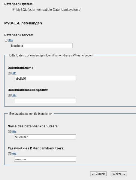Click the tabelle01 database name field
The image size is (136, 180).
(45, 78)
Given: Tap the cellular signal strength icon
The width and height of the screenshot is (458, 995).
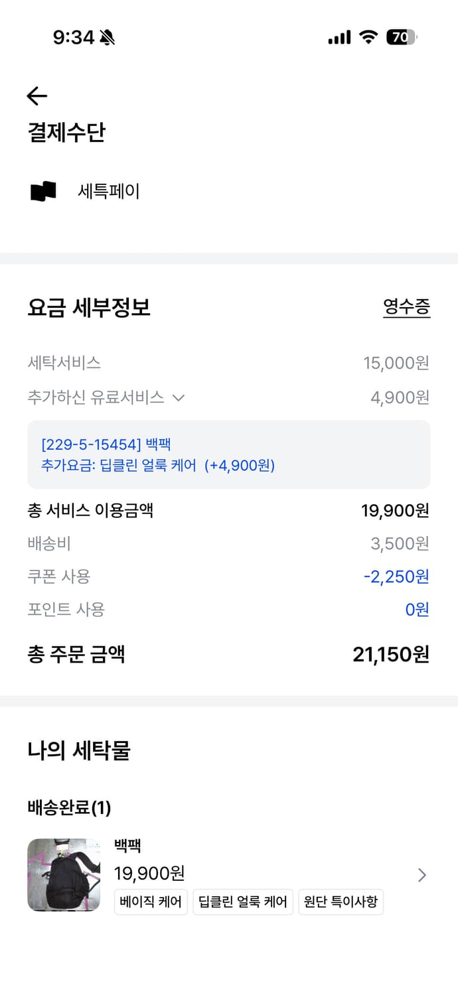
◆ ◆ ◆ ◆ ◆ ◆ ◆
[Task to complete]:
Please copy the lines above, starting at the one that holds "Given: Tap the cellular signal strength icon" and stopping after the last line, exactly as they appear and minus the pictures.

[Response to the exercise]:
Given: Tap the cellular signal strength icon
The width and height of the screenshot is (458, 995).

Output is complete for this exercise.